Setelah itu Devian langsung mematikan sambungan teleponnya, karena sampai saat ini Devian masih belum ingin kalau Peyvitta tahu akan hal ini.

"Pagi Kak." Peyvitta mencoba untuk bersikap biasa saja. Peyvitta tidak mau menunjukkan kalau Peyvitta sudah tahu akan hal itu.

"Pagi," jawab Devian.

Dari ekspresi yang Devian pasang sekarang, Peyvitta cukup menyadari ada sebuah perubahan dari ekspresi Devian yang biasanya. Memang tidak bisa dengan begitu saja menunjukkan kalau dirinya sedang baik-baik saja, meski sudah dicoba/

"Kak Dev kenapa?" Peyvitta mencoba untuk bertanya, karena siapa tahu Devian sekarang mau memberitahu Peyvitta tentang apa yang sudah terjadi.

"Gue gak papa, emangnya kenapa?" tanya balik Devian.

Sudah Peyvitta duga kalau Devian pasti tidak akan memberitahu dirinya tentang apa yang sudah terjadi atau tentang apa yang sudah mereka bicarakan. Peyvitta mencoba untuk mengubur rasa penasarannya agar semuanya baik-baik saja dan tidak membuat Devian curiga.
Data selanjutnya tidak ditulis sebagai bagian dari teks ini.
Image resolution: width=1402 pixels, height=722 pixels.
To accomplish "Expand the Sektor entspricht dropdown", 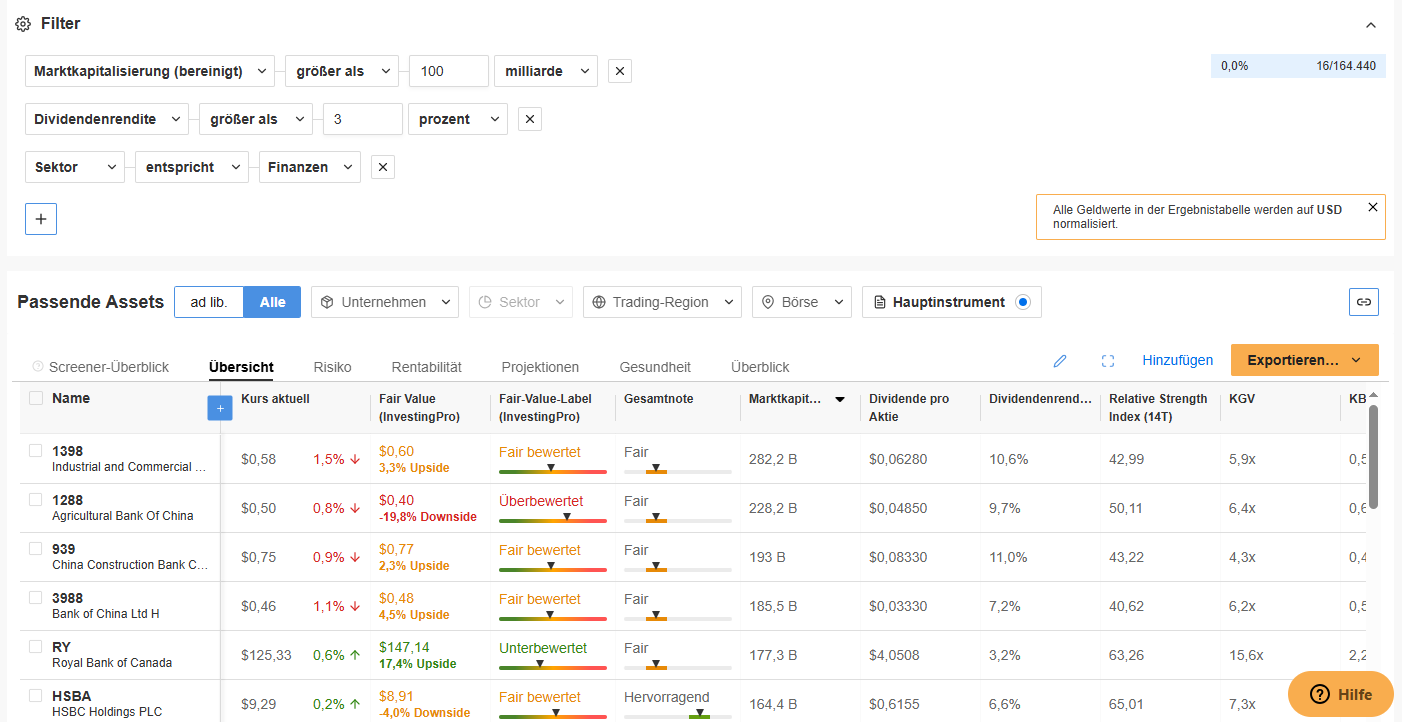I will click(191, 166).
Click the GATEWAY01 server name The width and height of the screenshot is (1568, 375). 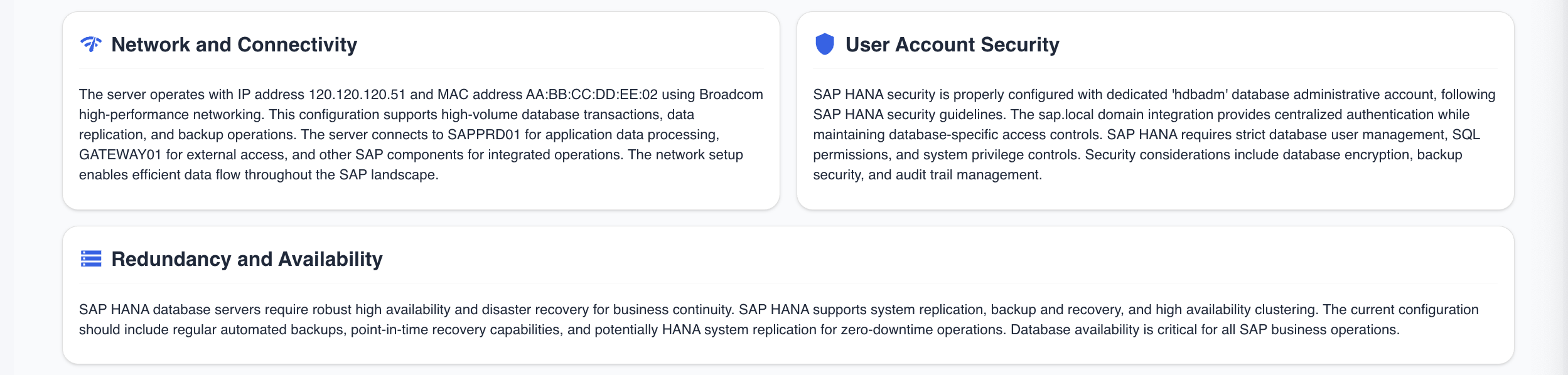[120, 155]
"Kak Dev abis teleponan sama siapa pagi-pagi?" tanya Peyvitta.

Devian tahu kalau Peyvitta tadi melihat dirinya yang mengakhiri telepon. Jadi, Devian tidak bisa berbohong kali ini.
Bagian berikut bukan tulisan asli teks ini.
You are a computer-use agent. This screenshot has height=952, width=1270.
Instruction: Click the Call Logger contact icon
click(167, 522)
"Bokap." Devian berucap dengan begitu enteng sambil memperhatikan layar teleponnya. Peyvitta melihat layar telepon itu.

Dengan mengetahui kalau orang yang baru saja menghubungi Devian adalah Ayahnya, maka Peyvitta yang semula hanya mengira kalau Devian tengah membicarakan hal itu bersama dengan Ayahnya, menjadi begitu yakin.

"Oh iya," jawab Peyvitta enteng.

"Gak perlu cemburu," ucap Devian. Devian terlihat tersenyum di ujung kalimatnya.

Senyuman lo itu palsu Kak.

Peyvitta bisa membedakan mana senyuman yang asli dan juga mana senyuman yang palsu, secara Peyvitta sering tersenyum palsu. Jadi, bisa dengan mudah untuk Peyvitta mengetahui apakah orang yang tengah berbicara dengannya tersenyum asli atau palsu.

"Mau berangkat sekarang?" tanya Peyvitta.

"Yuk." Devian kemudian memberikan helm kepada Peyvitta. Setelah menggunakan helm itu, akhirnya Peyvitta naik ke atas motor Devian.

Saat di tengah perjalanan, Peyvitta tiba-tiba terpikirkan akan hal itu. Peyvitta bingung harus melakukan apa.

Apa yang harus gue lakukan setelah gue tahu semua tentang hal ini? Apa mungkin gue akan bersikap egois dalam hal ini atau justru sebaliknya?